# What the exercise asks
Lay out each line of the material below as a JSON list of strings, one string per line, omitting blank lines.

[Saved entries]
☆ ☆ ☆ ☆ ☆ ☆ ☆
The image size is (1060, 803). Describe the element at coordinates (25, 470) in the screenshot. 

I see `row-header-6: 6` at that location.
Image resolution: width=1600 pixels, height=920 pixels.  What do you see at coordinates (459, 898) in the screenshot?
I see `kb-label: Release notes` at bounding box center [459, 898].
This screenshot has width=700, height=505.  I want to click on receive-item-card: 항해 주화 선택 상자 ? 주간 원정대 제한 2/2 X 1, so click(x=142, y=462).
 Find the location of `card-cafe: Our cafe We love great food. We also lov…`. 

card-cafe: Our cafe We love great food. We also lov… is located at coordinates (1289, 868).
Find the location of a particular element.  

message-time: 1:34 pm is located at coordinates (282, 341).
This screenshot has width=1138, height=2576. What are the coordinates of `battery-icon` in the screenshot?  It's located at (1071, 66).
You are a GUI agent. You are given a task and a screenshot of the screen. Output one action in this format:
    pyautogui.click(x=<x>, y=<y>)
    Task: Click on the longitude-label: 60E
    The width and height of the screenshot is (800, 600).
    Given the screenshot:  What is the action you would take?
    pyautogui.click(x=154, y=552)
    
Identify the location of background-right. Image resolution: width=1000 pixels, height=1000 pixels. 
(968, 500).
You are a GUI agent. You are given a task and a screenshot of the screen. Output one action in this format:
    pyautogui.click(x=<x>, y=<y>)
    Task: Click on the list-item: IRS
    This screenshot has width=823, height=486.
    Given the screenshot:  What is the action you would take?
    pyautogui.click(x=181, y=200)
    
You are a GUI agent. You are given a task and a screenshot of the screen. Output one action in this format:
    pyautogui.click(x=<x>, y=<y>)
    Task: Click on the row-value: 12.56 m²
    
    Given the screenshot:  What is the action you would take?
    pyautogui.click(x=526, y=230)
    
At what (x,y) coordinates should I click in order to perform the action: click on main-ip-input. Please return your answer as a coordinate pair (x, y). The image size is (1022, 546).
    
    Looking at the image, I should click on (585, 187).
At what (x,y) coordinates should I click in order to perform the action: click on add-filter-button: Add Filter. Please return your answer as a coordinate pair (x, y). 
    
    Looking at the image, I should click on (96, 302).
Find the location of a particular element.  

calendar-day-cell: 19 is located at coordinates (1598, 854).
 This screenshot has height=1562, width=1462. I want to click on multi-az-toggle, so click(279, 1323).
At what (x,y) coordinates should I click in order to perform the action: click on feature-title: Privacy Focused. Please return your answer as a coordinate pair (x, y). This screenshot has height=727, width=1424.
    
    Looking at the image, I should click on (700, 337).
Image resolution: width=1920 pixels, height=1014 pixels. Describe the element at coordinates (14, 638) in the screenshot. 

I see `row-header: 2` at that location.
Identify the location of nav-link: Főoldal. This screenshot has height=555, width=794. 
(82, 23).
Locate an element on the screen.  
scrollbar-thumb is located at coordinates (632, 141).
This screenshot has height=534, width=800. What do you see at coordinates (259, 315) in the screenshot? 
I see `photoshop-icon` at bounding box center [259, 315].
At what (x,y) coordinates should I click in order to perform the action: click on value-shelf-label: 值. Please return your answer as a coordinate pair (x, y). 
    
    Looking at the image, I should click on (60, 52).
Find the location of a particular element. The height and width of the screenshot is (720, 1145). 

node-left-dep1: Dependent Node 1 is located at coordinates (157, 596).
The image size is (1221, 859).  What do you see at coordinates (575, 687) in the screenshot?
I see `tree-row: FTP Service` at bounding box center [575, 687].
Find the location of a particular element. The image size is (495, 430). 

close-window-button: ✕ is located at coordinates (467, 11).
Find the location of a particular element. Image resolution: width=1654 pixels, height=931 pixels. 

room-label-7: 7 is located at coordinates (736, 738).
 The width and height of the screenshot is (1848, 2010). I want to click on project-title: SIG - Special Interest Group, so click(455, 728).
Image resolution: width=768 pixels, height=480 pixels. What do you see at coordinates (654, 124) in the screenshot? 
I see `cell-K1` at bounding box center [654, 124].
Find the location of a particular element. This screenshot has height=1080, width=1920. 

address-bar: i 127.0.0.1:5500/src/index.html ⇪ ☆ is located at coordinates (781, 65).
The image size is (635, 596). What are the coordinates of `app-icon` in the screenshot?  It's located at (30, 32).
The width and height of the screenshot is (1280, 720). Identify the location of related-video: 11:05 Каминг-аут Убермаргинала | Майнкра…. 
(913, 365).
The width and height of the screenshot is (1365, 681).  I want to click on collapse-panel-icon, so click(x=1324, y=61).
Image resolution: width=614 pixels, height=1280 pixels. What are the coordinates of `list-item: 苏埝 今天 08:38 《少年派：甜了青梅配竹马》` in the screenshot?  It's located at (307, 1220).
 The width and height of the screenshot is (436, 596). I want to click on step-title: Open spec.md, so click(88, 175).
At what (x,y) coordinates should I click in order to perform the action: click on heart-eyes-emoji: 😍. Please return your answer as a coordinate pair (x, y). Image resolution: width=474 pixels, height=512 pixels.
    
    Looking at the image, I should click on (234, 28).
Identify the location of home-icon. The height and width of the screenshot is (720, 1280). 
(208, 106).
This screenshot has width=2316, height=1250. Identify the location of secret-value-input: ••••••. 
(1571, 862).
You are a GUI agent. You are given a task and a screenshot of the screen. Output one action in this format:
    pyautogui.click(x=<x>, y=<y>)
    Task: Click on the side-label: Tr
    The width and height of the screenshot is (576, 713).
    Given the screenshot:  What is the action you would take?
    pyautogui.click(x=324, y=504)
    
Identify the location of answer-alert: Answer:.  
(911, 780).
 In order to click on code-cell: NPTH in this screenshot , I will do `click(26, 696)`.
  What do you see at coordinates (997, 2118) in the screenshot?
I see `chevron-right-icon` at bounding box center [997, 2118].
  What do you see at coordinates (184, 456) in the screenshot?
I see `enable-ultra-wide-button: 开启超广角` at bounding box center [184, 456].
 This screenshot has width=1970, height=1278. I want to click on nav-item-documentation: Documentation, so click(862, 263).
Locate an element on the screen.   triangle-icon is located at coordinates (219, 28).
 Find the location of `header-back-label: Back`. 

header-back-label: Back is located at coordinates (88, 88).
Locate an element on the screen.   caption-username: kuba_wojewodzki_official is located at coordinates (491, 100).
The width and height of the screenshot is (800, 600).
☆ ☆ ☆ ☆ ☆ ☆ ☆
# Your solution
[
  "The image size is (1060, 803). Describe the element at coordinates (25, 470) in the screenshot. ",
  "I see `row-header-6: 6` at that location.",
  "Image resolution: width=1600 pixels, height=920 pixels.  What do you see at coordinates (459, 898) in the screenshot?",
  "I see `kb-label: Release notes` at bounding box center [459, 898].",
  "This screenshot has width=700, height=505.  I want to click on receive-item-card: 항해 주화 선택 상자 ? 주간 원정대 제한 2/2 X 1, so click(x=142, y=462).",
  " Find the location of `card-cafe: Our cafe We love great food. We also lov…`. ",
  "card-cafe: Our cafe We love great food. We also lov… is located at coordinates (1289, 868).",
  "Find the location of a particular element.  ",
  "message-time: 1:34 pm is located at coordinates (282, 341).",
  "This screenshot has width=1138, height=2576. What are the coordinates of `battery-icon` in the screenshot?  It's located at (1071, 66).",
  "You are a GUI agent. You are given a task and a screenshot of the screen. Output one action in this format:",
  "    pyautogui.click(x=<x>, y=<y>)",
  "    Task: Click on the longitude-label: 60E",
  "    The width and height of the screenshot is (800, 600).",
  "    Given the screenshot:  What is the action you would take?",
  "    pyautogui.click(x=154, y=552)",
  "Identify the location of background-right. Image resolution: width=1000 pixels, height=1000 pixels. ",
  "(968, 500).",
  "You are a GUI agent. You are given a task and a screenshot of the screen. Output one action in this format:",
  "    pyautogui.click(x=<x>, y=<y>)",
  "    Task: Click on the list-item: IRS",
  "    This screenshot has width=823, height=486.",
  "    Given the screenshot:  What is the action you would take?",
  "    pyautogui.click(x=181, y=200)",
  "You are a GUI agent. You are given a task and a screenshot of the screen. Output one action in this format:",
  "    pyautogui.click(x=<x>, y=<y>)",
  "    Task: Click on the row-value: 12.56 m²",
  "    Given the screenshot:  What is the action you would take?",
  "    pyautogui.click(x=526, y=230)",
  "At what (x,y) coordinates should I click in order to perform the action: click on main-ip-input. Please return your answer as a coordinate pair (x, y). The image size is (1022, 546).",
  "    Looking at the image, I should click on (585, 187).",
  "At what (x,y) coordinates should I click in order to perform the action: click on add-filter-button: Add Filter. Please return your answer as a coordinate pair (x, y). ",
  "    Looking at the image, I should click on (96, 302).",
  "Find the location of a particular element.  ",
  "calendar-day-cell: 19 is located at coordinates (1598, 854).",
  " This screenshot has height=1562, width=1462. I want to click on multi-az-toggle, so click(279, 1323).",
  "At what (x,y) coordinates should I click in order to perform the action: click on feature-title: Privacy Focused. Please return your answer as a coordinate pair (x, y). This screenshot has height=727, width=1424.",
  "    Looking at the image, I should click on (700, 337).",
  "Image resolution: width=1920 pixels, height=1014 pixels. Describe the element at coordinates (14, 638) in the screenshot. ",
  "I see `row-header: 2` at that location.",
  "Identify the location of nav-link: Főoldal. This screenshot has height=555, width=794. ",
  "(82, 23).",
  "Locate an element on the screen.  ",
  "scrollbar-thumb is located at coordinates (632, 141).",
  "This screenshot has height=534, width=800. What do you see at coordinates (259, 315) in the screenshot? ",
  "I see `photoshop-icon` at bounding box center [259, 315].",
  "At what (x,y) coordinates should I click in order to perform the action: click on value-shelf-label: 值. Please return your answer as a coordinate pair (x, y). ",
  "    Looking at the image, I should click on (60, 52).",
  "Find the location of a particular element. The height and width of the screenshot is (720, 1145). ",
  "node-left-dep1: Dependent Node 1 is located at coordinates (157, 596).",
  "The image size is (1221, 859).  What do you see at coordinates (575, 687) in the screenshot?",
  "I see `tree-row: FTP Service` at bounding box center [575, 687].",
  "Find the location of a particular element. The image size is (495, 430). ",
  "close-window-button: ✕ is located at coordinates (467, 11).",
  "Find the location of a particular element. Image resolution: width=1654 pixels, height=931 pixels. ",
  "room-label-7: 7 is located at coordinates (736, 738).",
  " The width and height of the screenshot is (1848, 2010). I want to click on project-title: SIG - Special Interest Group, so click(455, 728).",
  "Image resolution: width=768 pixels, height=480 pixels. What do you see at coordinates (654, 124) in the screenshot? ",
  "I see `cell-K1` at bounding box center [654, 124].",
  "Find the location of a particular element. This screenshot has height=1080, width=1920. ",
  "address-bar: i 127.0.0.1:5500/src/index.html ⇪ ☆ is located at coordinates (781, 65).",
  "The image size is (635, 596). What are the coordinates of `app-icon` in the screenshot?  It's located at (30, 32).",
  "The width and height of the screenshot is (1280, 720). Identify the location of related-video: 11:05 Каминг-аут Убермаргинала | Майнкра…. ",
  "(913, 365).",
  "The width and height of the screenshot is (1365, 681).  I want to click on collapse-panel-icon, so click(x=1324, y=61).",
  "Image resolution: width=614 pixels, height=1280 pixels. What are the coordinates of `list-item: 苏埝 今天 08:38 《少年派：甜了青梅配竹马》` in the screenshot?  It's located at (307, 1220).",
  " The width and height of the screenshot is (436, 596). I want to click on step-title: Open spec.md, so click(88, 175).",
  "At what (x,y) coordinates should I click in order to perform the action: click on heart-eyes-emoji: 😍. Please return your answer as a coordinate pair (x, y). Image resolution: width=474 pixels, height=512 pixels.",
  "    Looking at the image, I should click on (234, 28).",
  "Identify the location of home-icon. The height and width of the screenshot is (720, 1280). ",
  "(208, 106).",
  "This screenshot has width=2316, height=1250. Identify the location of secret-value-input: ••••••. ",
  "(1571, 862).",
  "You are a GUI agent. You are given a task and a screenshot of the screen. Output one action in this format:",
  "    pyautogui.click(x=<x>, y=<y>)",
  "    Task: Click on the side-label: Tr",
  "    The width and height of the screenshot is (576, 713).",
  "    Given the screenshot:  What is the action you would take?",
  "    pyautogui.click(x=324, y=504)",
  "Identify the location of answer-alert: Answer:.  ",
  "(911, 780).",
  " In order to click on code-cell: NPTH in this screenshot , I will do `click(26, 696)`.",
  "  What do you see at coordinates (997, 2118) in the screenshot?",
  "I see `chevron-right-icon` at bounding box center [997, 2118].",
  "  What do you see at coordinates (184, 456) in the screenshot?",
  "I see `enable-ultra-wide-button: 开启超广角` at bounding box center [184, 456].",
  " This screenshot has width=1970, height=1278. I want to click on nav-item-documentation: Documentation, so click(862, 263).",
  "Locate an element on the screen.   triangle-icon is located at coordinates (219, 28).",
  " Find the location of `header-back-label: Back`. ",
  "header-back-label: Back is located at coordinates (88, 88).",
  "Locate an element on the screen.   caption-username: kuba_wojewodzki_official is located at coordinates (491, 100).",
  "The width and height of the screenshot is (800, 600)."
]